# Try it
Required from the data below: the exact lines starting at the line containing "Click the link" and ending at the line containing "This screenshot has width=500, height=370.", with both ends kept and all pictures dropped.

# Task data
----

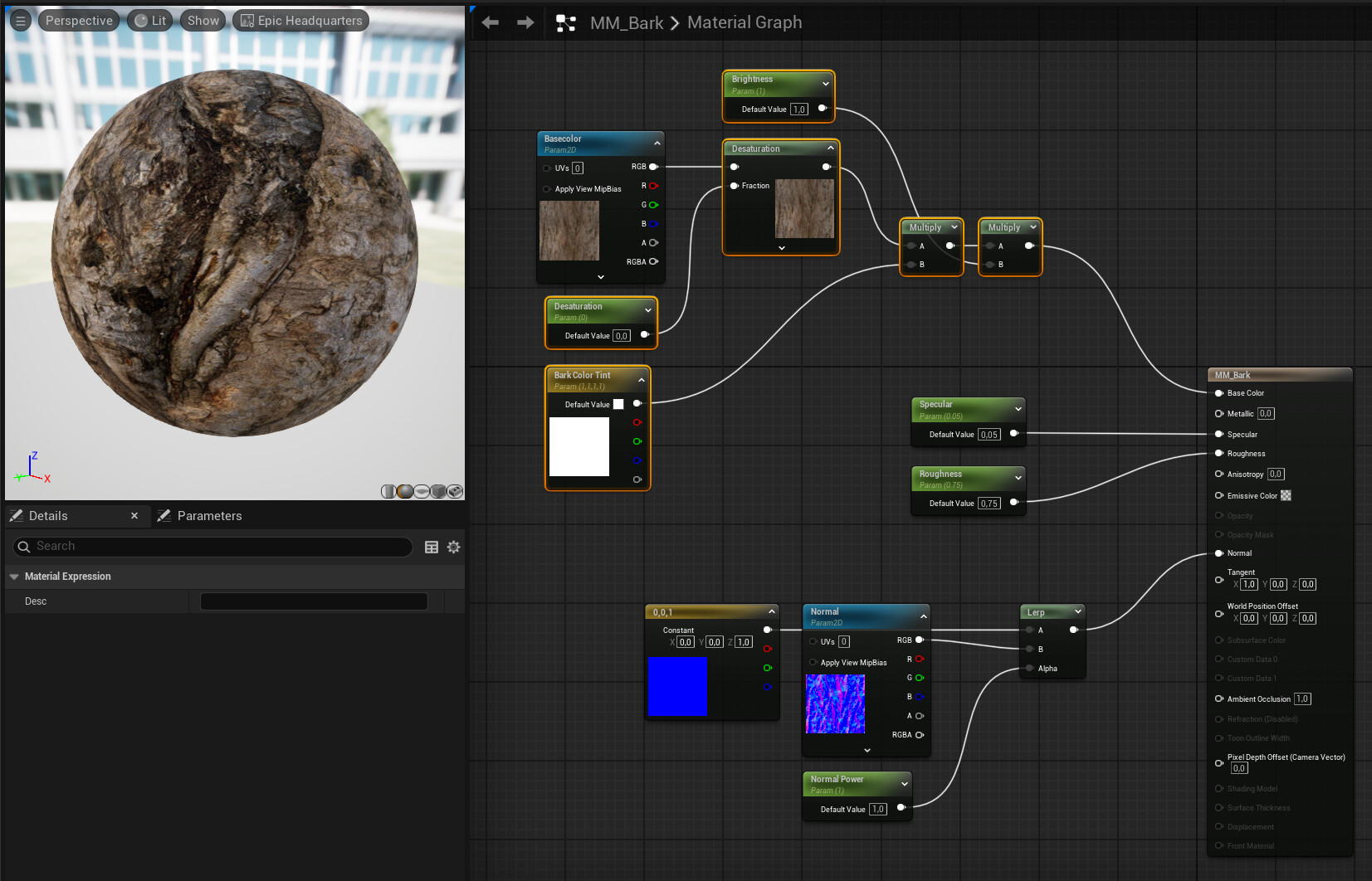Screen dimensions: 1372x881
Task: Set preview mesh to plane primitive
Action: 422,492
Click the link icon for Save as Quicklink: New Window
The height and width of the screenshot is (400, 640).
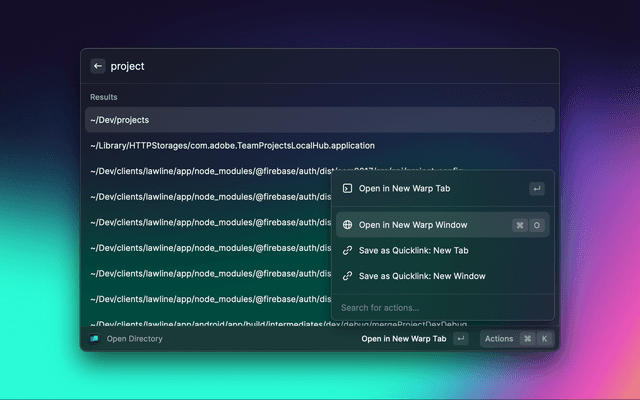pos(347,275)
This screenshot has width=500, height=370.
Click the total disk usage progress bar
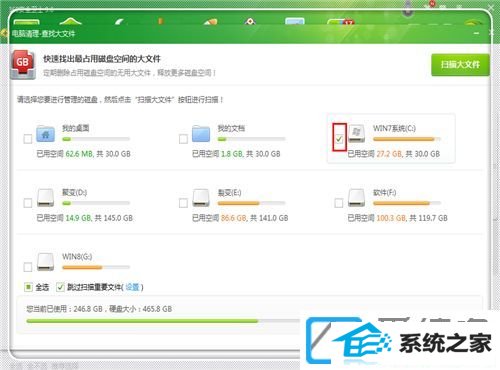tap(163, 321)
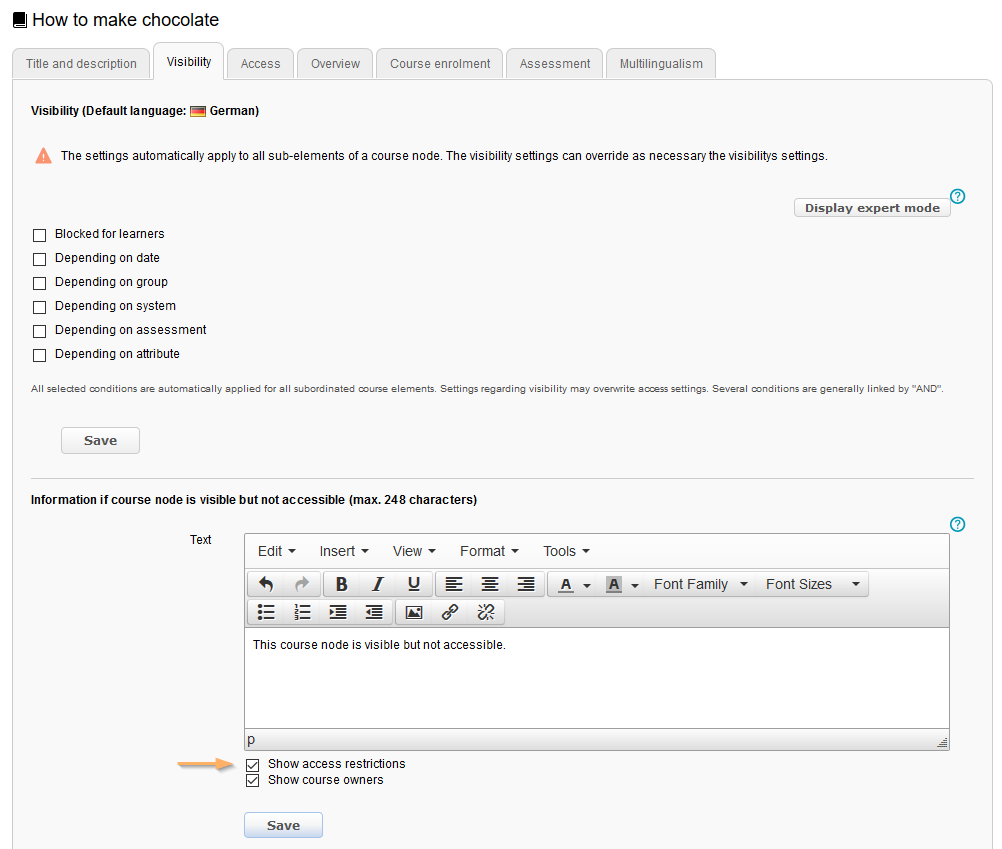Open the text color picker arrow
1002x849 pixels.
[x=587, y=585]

----

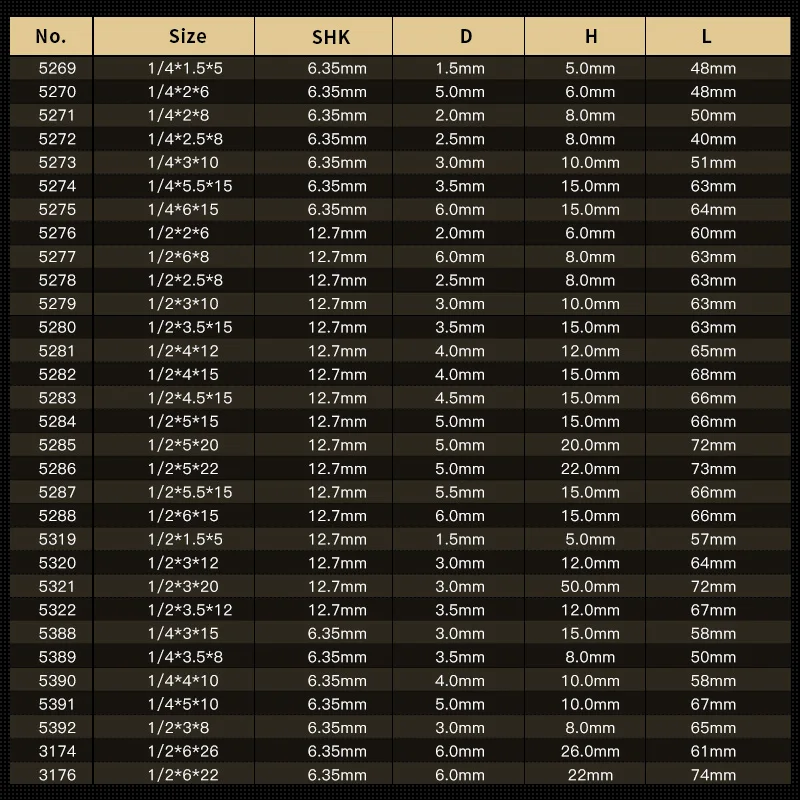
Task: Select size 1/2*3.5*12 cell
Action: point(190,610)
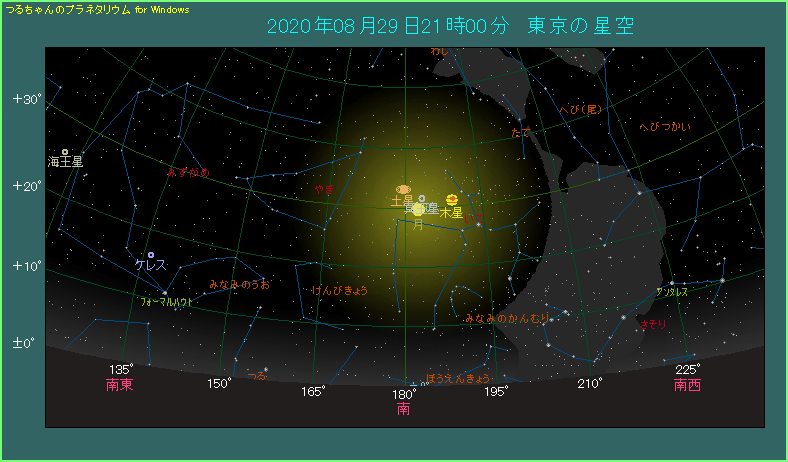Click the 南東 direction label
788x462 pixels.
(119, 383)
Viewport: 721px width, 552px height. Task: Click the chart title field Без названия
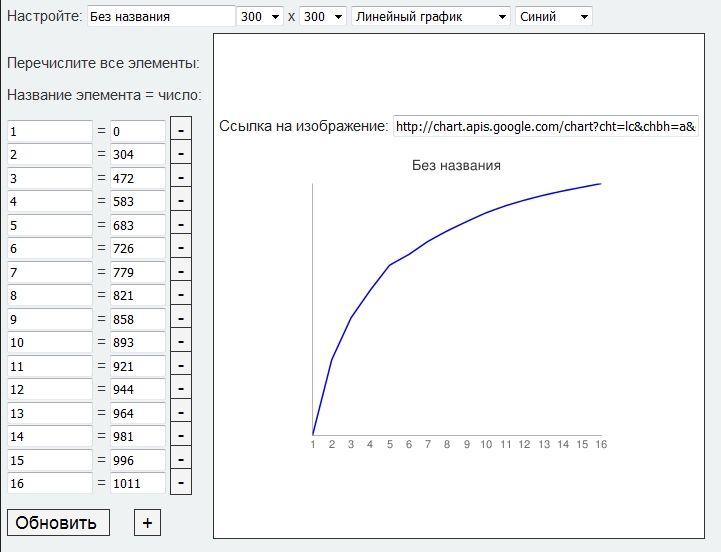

----

# Solution to this problem
Click the link icon for Save as Quicklink: New Window
The height and width of the screenshot is (400, 640).
pos(347,275)
This screenshot has width=500, height=370.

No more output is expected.